[WORK ITEM]
Only what runs from the line with "April 2026 (606, 949)" to the final line of the records below should be given again, word for word.

[EXTRACTED RECORDS]
-------------------------
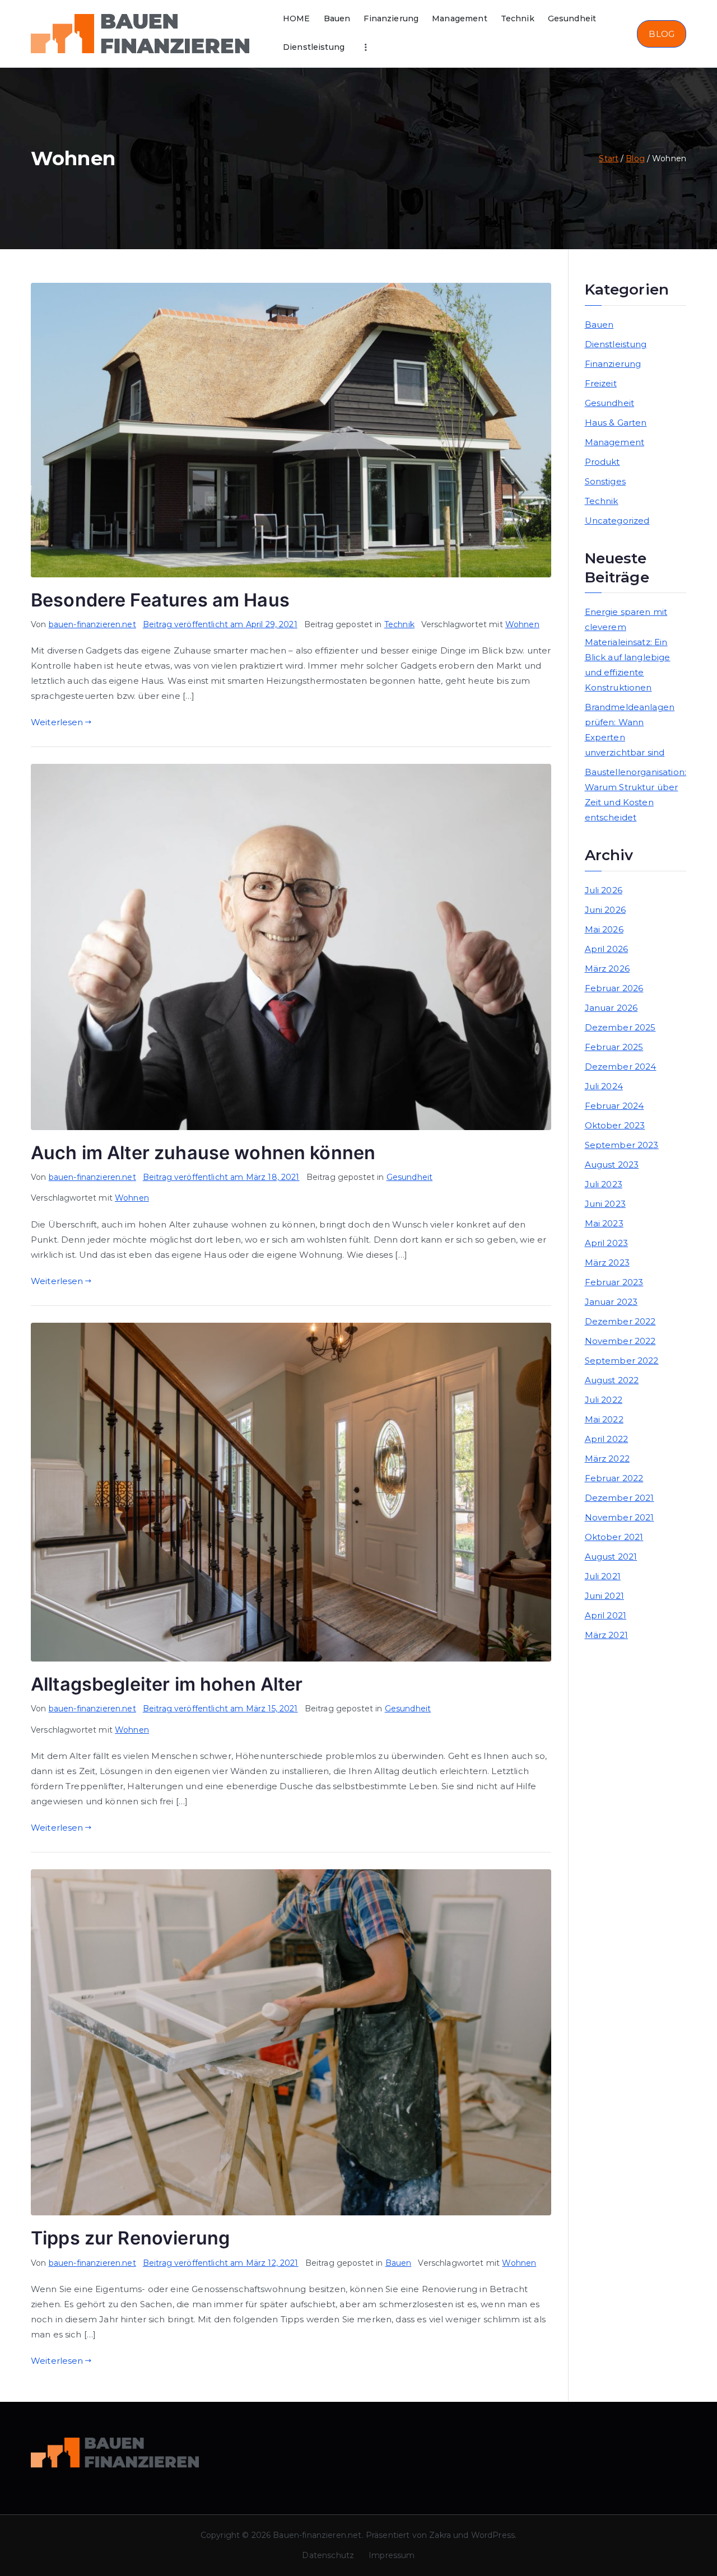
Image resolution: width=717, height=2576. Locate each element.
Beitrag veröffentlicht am (220, 624)
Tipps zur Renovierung (130, 2238)
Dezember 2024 (621, 1066)
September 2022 (622, 1360)
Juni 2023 (605, 1203)
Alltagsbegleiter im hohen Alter (167, 1684)
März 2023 (607, 1262)
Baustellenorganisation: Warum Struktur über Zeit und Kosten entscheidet (635, 795)
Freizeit (601, 383)
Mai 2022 (604, 1419)
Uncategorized (617, 520)
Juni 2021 (604, 1595)
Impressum (392, 2555)
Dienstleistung (313, 47)
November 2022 (620, 1341)
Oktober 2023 (615, 1125)
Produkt (602, 461)
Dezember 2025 (620, 1027)
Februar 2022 (614, 1478)
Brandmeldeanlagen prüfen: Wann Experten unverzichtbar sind (630, 730)
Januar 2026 (611, 1007)
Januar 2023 (611, 1301)
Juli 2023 (603, 1184)
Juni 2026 (605, 909)
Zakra (440, 2535)
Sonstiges (605, 481)
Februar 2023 (614, 1282)
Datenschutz (328, 2555)
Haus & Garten (616, 422)
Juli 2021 (603, 1576)
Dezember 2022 (620, 1321)
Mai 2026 (604, 929)
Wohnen (522, 624)
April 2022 (606, 1439)
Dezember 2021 (619, 1497)
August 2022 (612, 1380)
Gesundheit (572, 18)
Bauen (337, 18)
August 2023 (612, 1164)
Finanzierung (391, 18)
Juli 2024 (604, 1086)
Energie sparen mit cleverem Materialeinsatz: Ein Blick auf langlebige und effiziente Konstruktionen (628, 649)
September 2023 (622, 1145)
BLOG (661, 34)
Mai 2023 (604, 1223)
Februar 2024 (614, 1105)
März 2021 (606, 1635)
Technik (517, 18)
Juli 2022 (603, 1399)
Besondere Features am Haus (160, 600)
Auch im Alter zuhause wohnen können (203, 1153)
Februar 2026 (614, 988)
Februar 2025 (614, 1047)
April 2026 (606, 949)
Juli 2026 (603, 890)
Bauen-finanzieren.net (317, 2535)
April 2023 (606, 1243)
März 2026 (607, 968)
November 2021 (619, 1517)
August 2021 (611, 1556)
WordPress (493, 2535)
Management (459, 18)
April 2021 (606, 1615)
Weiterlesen (57, 722)
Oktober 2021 (614, 1537)
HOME (296, 18)
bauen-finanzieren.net (92, 624)
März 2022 (607, 1458)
-------------------------
[OUTPUT OF THE EXERCISE]
April 2026 (606, 949)
Juli 2026 (603, 890)
Bauen-finanzieren.net (317, 2535)
April 2023 (606, 1243)
März 2026 (607, 968)
November 2021 (619, 1517)
August 2021 (611, 1556)
WordPress (493, 2535)
Management (459, 18)
April 2021 (606, 1615)
Weiterlesen (57, 722)
Oktober 2021 (614, 1537)
HOME (296, 18)
bauen-finanzieren.net (92, 624)
März 2022 (607, 1458)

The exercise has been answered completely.